Why do we need a VECM specification if the I(1) processes are cointegrated?

I happened to question the rationale of employing VECM, since some empirical studies like Basu (2017) employed a VAR model to obtain impulse-response analysis. As far as I know, one should consider using the VECM if the multivariate time-series of interest consists of cointegrated I(1) processes. However, the study did not use the VECM, but estimated a VAR model.

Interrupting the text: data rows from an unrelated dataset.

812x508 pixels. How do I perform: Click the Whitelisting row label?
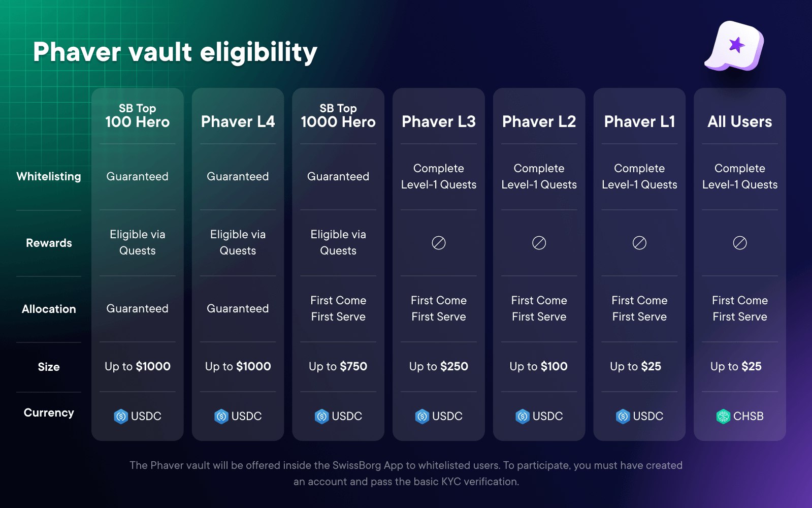49,176
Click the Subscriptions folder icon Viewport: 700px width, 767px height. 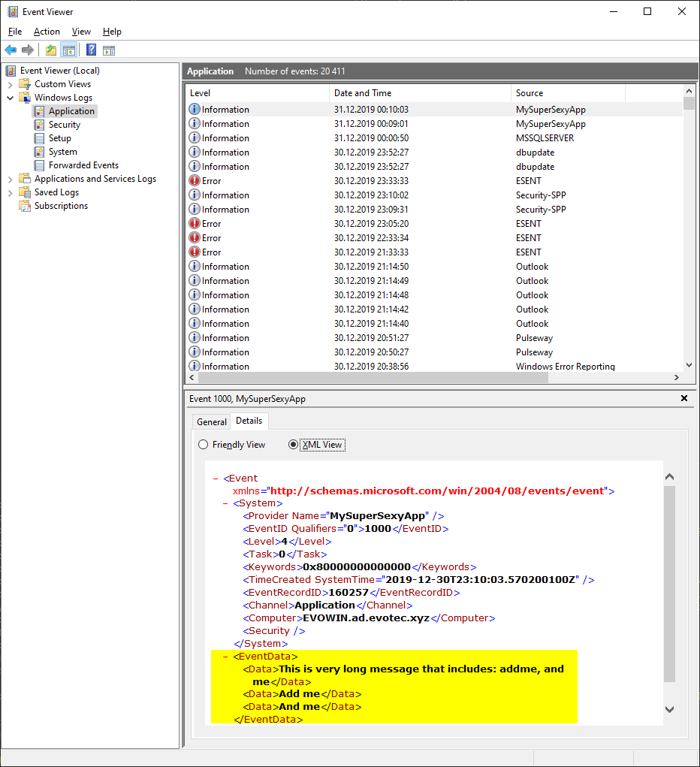26,206
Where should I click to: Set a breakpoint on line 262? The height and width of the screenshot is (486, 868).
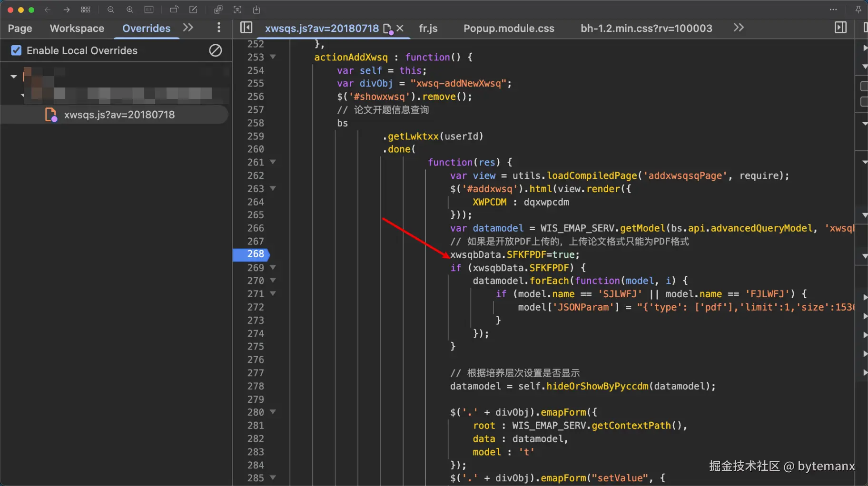[x=256, y=175]
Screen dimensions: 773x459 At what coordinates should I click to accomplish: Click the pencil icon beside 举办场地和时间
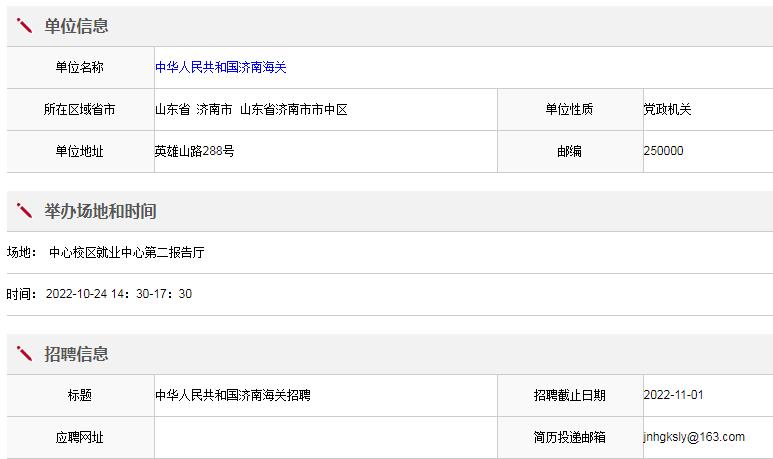pos(25,211)
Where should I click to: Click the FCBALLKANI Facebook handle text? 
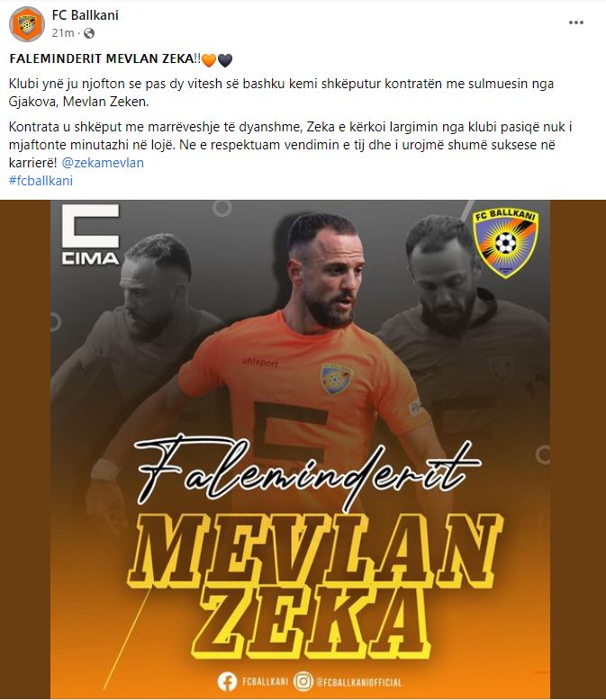click(265, 682)
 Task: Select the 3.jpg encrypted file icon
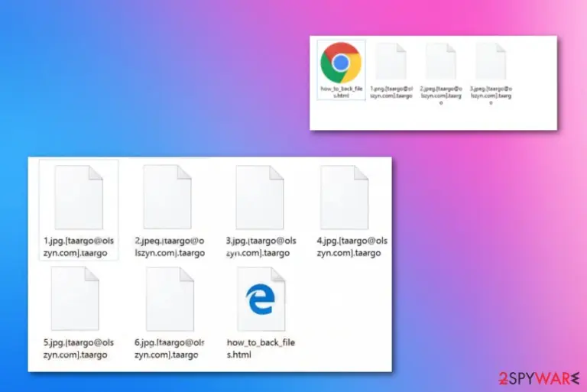click(x=260, y=197)
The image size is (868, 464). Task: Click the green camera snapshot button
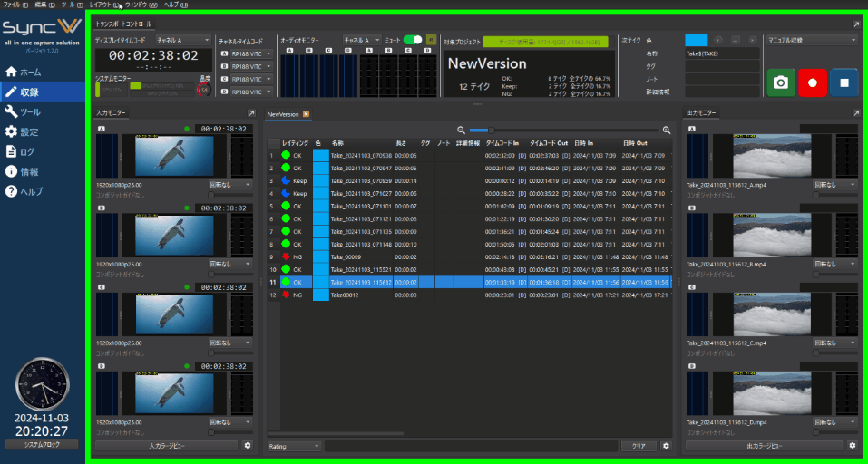point(780,82)
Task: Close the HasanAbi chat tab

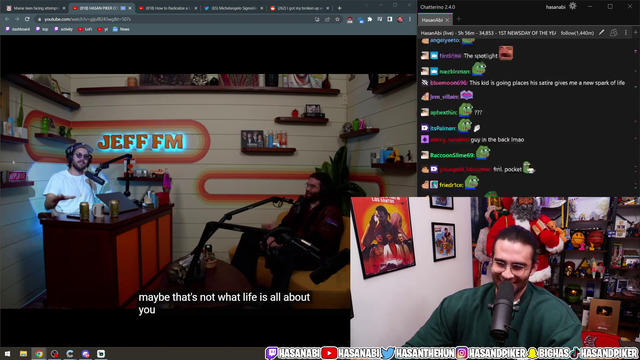Action: (447, 20)
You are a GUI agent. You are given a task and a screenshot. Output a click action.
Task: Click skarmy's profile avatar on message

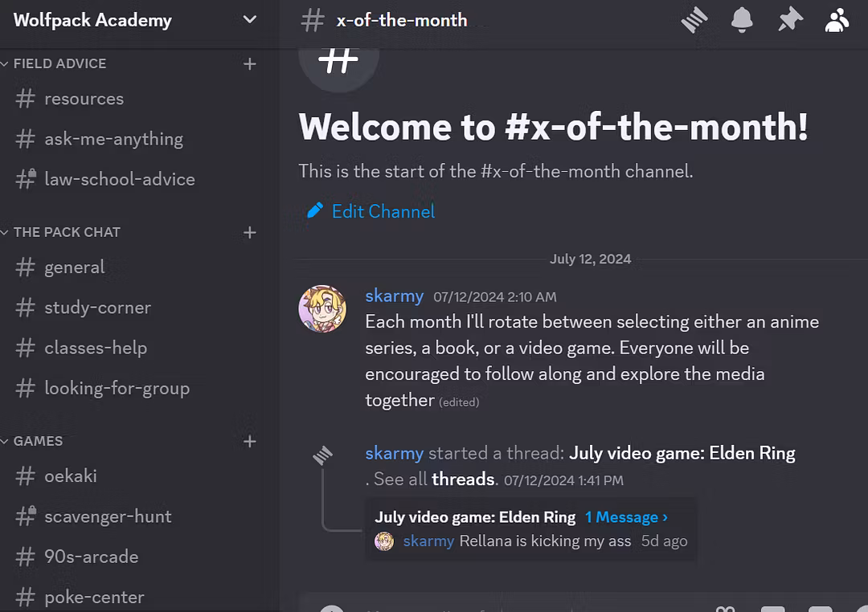pyautogui.click(x=322, y=308)
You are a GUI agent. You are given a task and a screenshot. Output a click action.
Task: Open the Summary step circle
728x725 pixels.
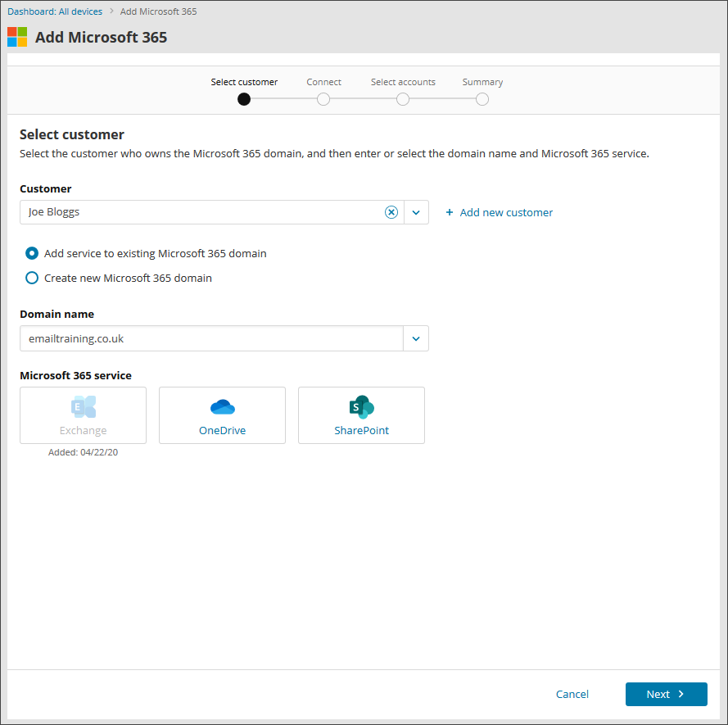(x=482, y=99)
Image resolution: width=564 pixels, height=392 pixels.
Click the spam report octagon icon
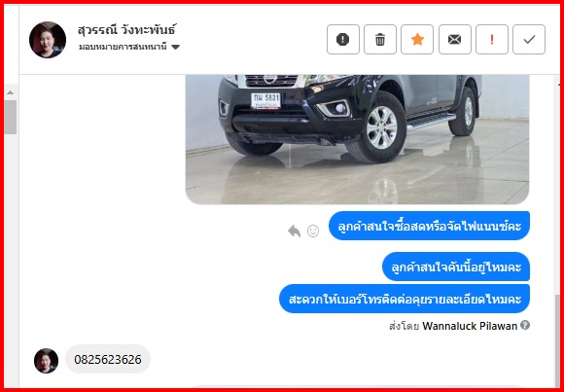(x=343, y=39)
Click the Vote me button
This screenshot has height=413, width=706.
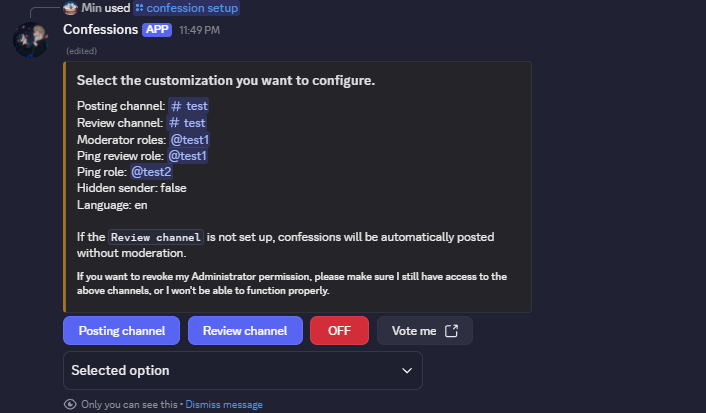click(424, 331)
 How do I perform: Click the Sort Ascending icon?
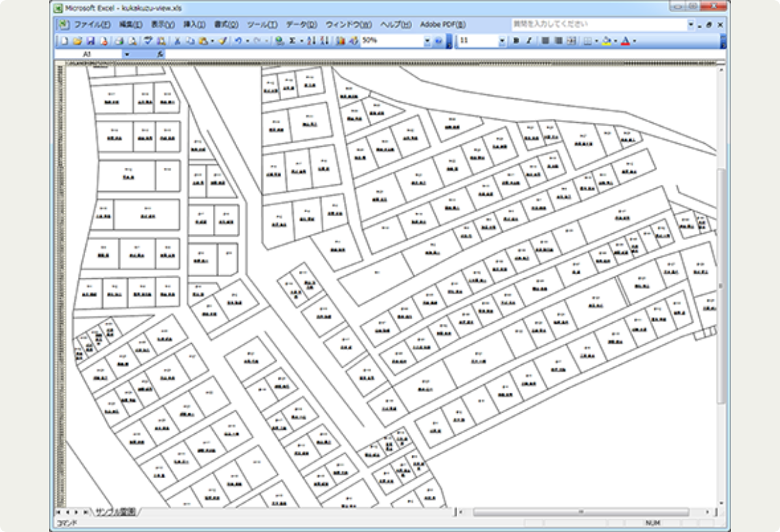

One more question: consider two cointegrated I(1) processes. One could estimate a VAR with differenced processes of these processes, since they become I(0) after differencing, without including the error correction term. Would this be misleading? What would be the consequences of not including the error correction term, though differencing the original series makes it a vector of I(0) processes?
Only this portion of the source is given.